Material to process>

═══

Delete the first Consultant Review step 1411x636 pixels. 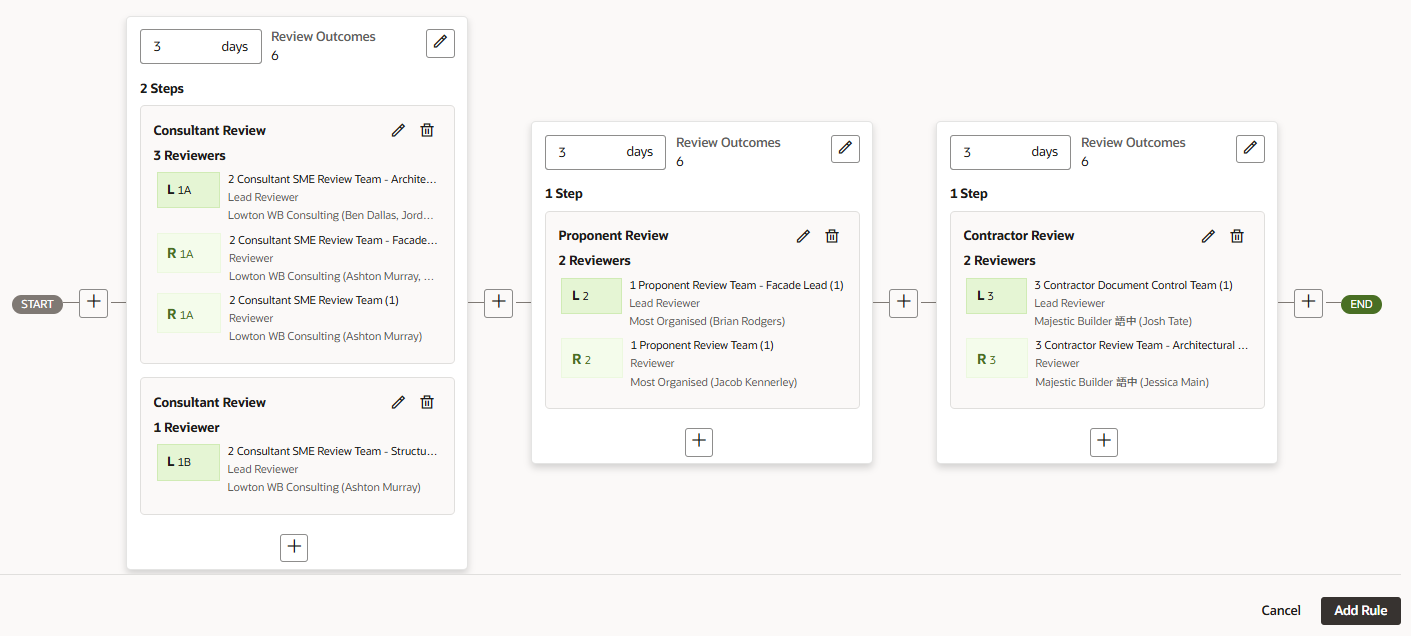427,130
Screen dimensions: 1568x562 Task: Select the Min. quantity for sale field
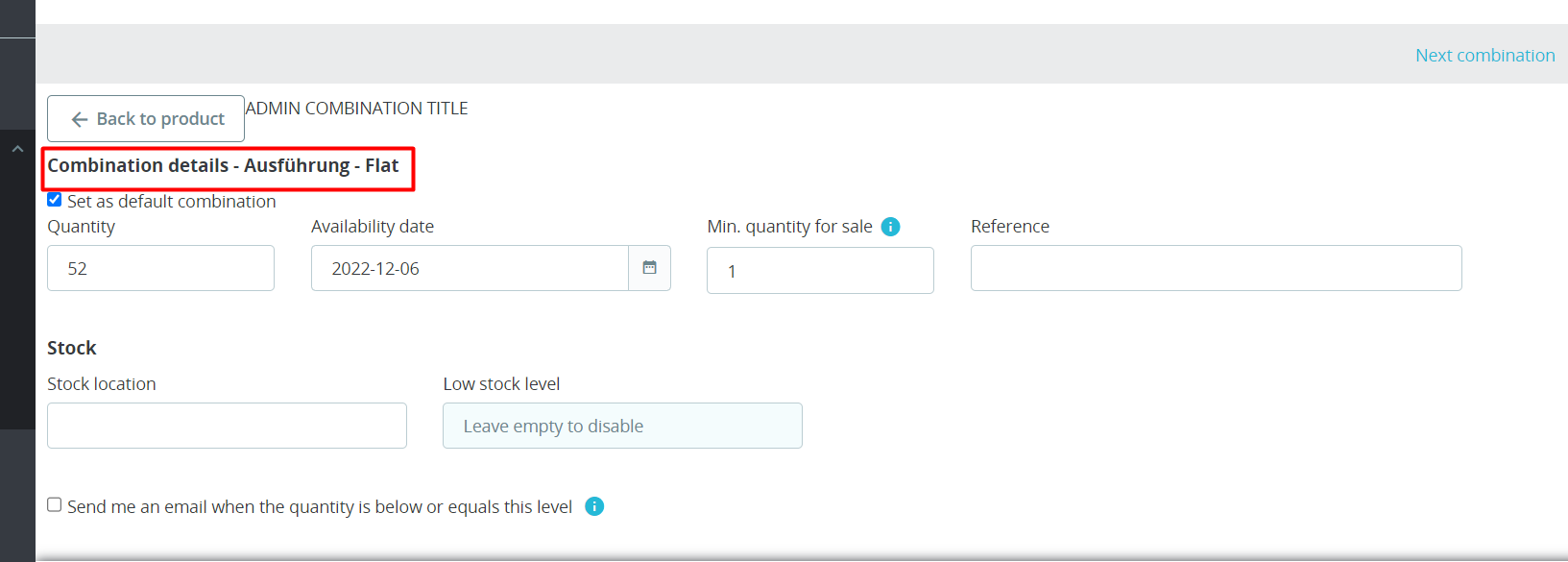point(820,271)
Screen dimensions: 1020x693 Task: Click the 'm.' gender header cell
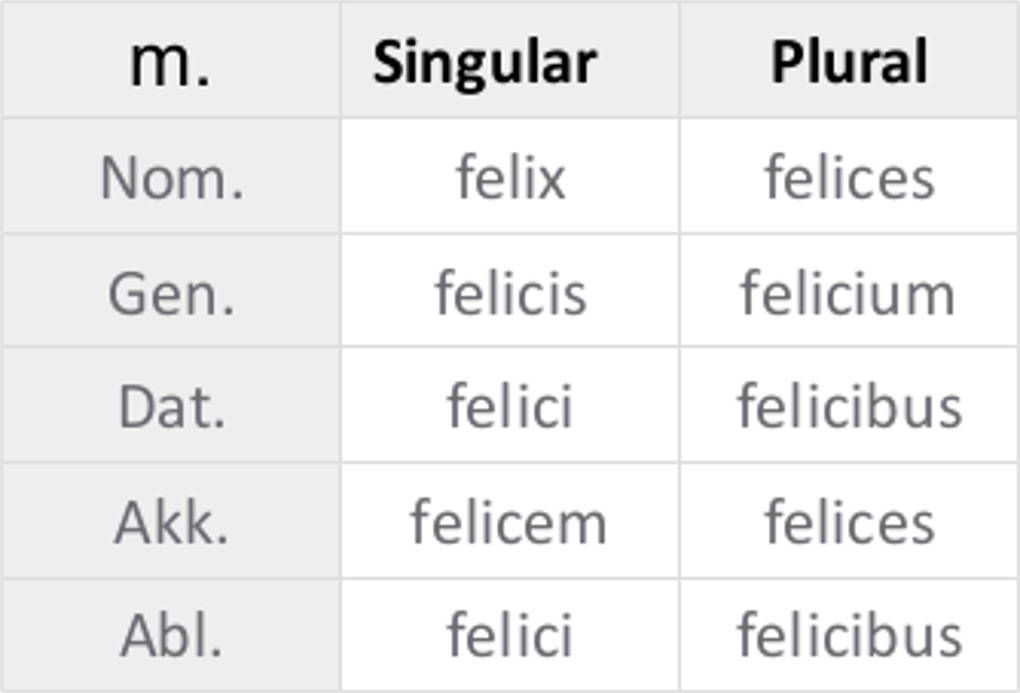pyautogui.click(x=170, y=62)
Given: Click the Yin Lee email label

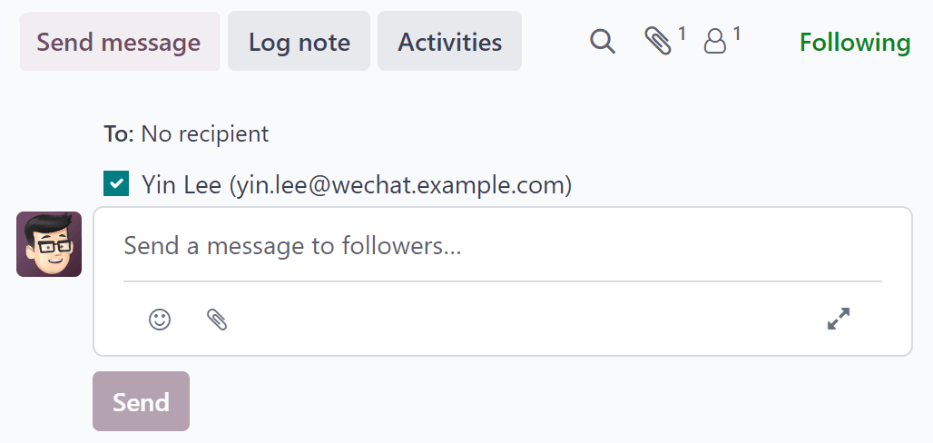Looking at the screenshot, I should pyautogui.click(x=357, y=185).
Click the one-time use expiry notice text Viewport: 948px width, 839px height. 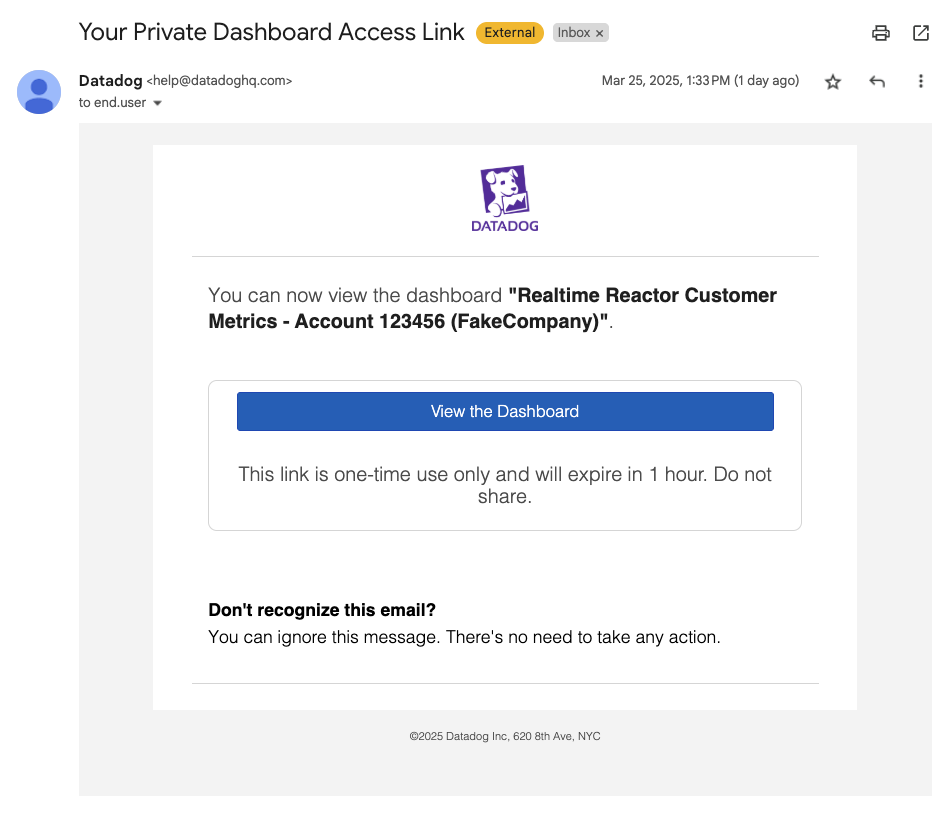click(505, 485)
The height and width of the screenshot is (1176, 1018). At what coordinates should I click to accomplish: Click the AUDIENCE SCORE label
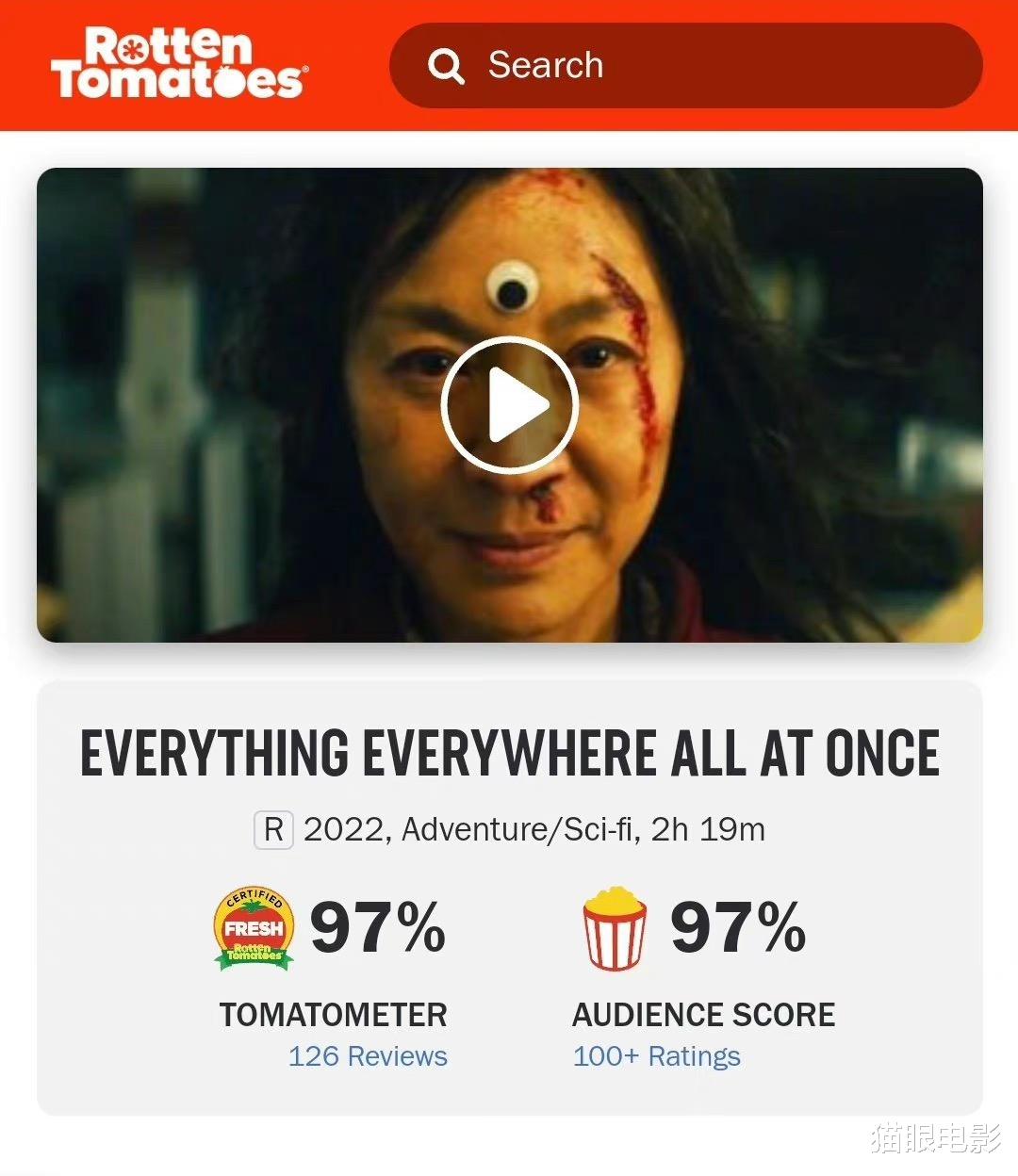(x=704, y=1015)
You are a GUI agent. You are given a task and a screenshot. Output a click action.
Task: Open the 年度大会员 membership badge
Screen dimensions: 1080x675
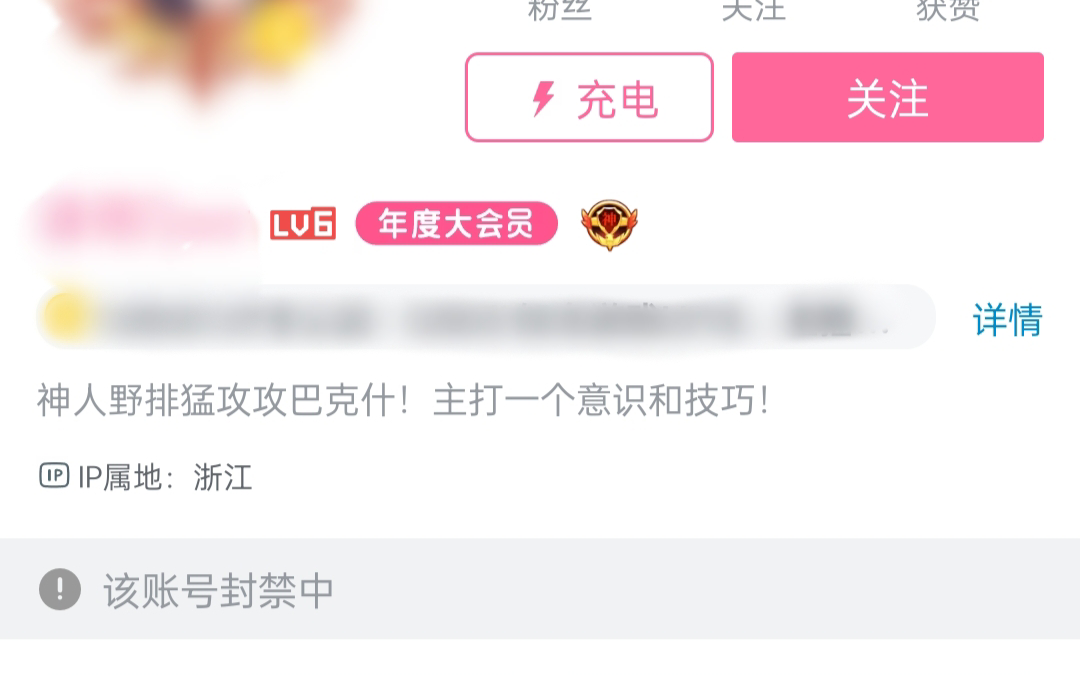[456, 223]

═══

Exercise goal> Your task is to repeat exactly the lines from the one containing "Task: Open the 年度大会员 membership badge" through the end of the material, both included, and only those, without pictures.

Task answer>
Task: Open the 年度大会员 membership badge
Screen dimensions: 1080x675
[456, 223]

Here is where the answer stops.